Islamic banking could be the more economically viable and sustainable model of financing going forward, Falak Consulting’s Research Department (FCRD) said in a report according to the Saudi Gazette 
The report looks at the financial crisis of 2009 where conventional banks witnessed far greater levels of exposure in comparison to their Islamic banking counterparts and recognizes the overall potential Islamic banking and finance is able to offer the existing market.
With discussions at this year’s WIBC event highlighting similar themes including looking at “Business in the Middle East and the Role of Islamic Finance”, or “New Strategic Approaches to Revitalize Global Growth”, the potential for Islamic banking is certainly there. The FCRD  report highlights recent statistics which indicate that Islamic banking is currently the fastest growing segment in the international financial system with an estimated asset size of US$1.1 trillion in 2011, representing 80.9 percent of Islamic Finance assets and 1 percent of total banking assets worldwide. Building on the same, the report goes on to establish a risk and return framework for “a healthy and transparent growth of the Islamic financial architecture” in the region.
Commenting in light of the WIBC event and the published FCRD report, Suhail Ghazi Algosaibi, Co-Founder and Chairman of Falak Consulting, said: “The 2009 financial crisis  has taught us a number of things, the first being that conventional banks and current models are not invincible. It has also opened our eyes to the need to consider other options of banking that are safer, sustainable and viable, which at this point Islamic banking could potentially offer. As a result, we are now witnessing a growing number of global conventional banks exploring this potential as well as increased discussions around the future and way forward for Islamic Finance and Banking, as seen last week at the 20th WIBC event in Bahrain.”
At present there are a number of global retail banks introducing Islamic banking options including Lloyd’s Bank, HSBC, Standard Chartered and the Islamic Bank of Britain. In Bahrain alone, there are over 26 Islamic banks currently in operation making up a total of $26.2 billion in assets, as of August 2013, according to the Central Bank of Bahrain .
At present, Islamic banking has become the fastest growing segment in the international financial system. Since its inception, Islamic banking has been the main driving force of the global Islamic finance industry, with an estimated asset size of $1.1 trillion in 2011 representing 80.9 percent of Islamic finance assets worldwide and 1 percent of the total banking assets worldwide. Growth is mainly being driven by a fast increasing Muslim youth population, the fast growing halal food industry, lower penetration of Islamic finance products in Muslim dominated nations and government support for new products.
The GCC Islamic banking sector has experienced remarkable growth in the business/ financing activities and significant demand for Shariah-compliant products and services.
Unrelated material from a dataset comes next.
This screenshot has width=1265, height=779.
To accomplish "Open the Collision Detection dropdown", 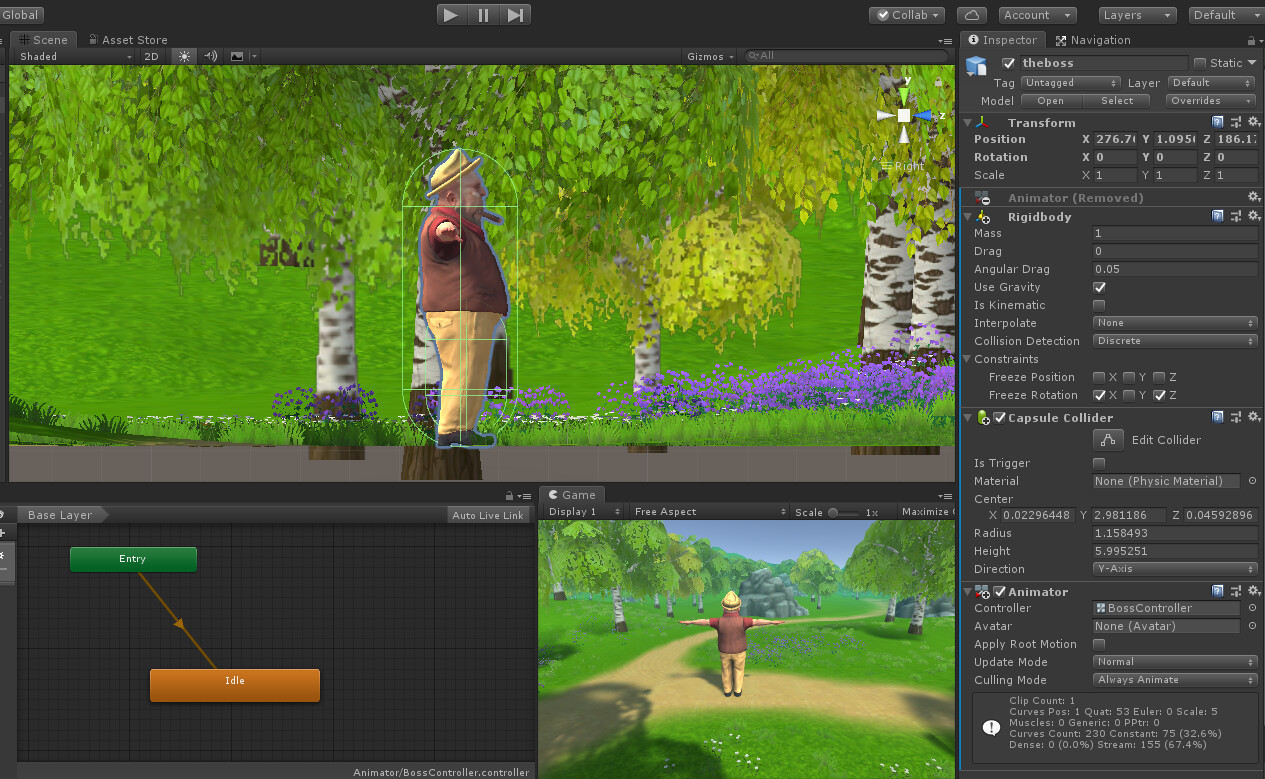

The growth of the Islamic banking industry in the region was mainly driven by Saudi Arabia and Qatar. Islamic banks in these two countries are generally well capitalized and profitable with high capital adequacy and low NPF ratios. As of September 2012, Islamic banking assets in the GCC and Iran rose by 16.5 percent y-o-y. Growth was led by Qatar (+25.9 percent), followed by Saudi Arabia (+22.0 percent), the UAE (+16.9 percent), Kuwait (+7.8 percent) and Bahrain (+5.5 percent).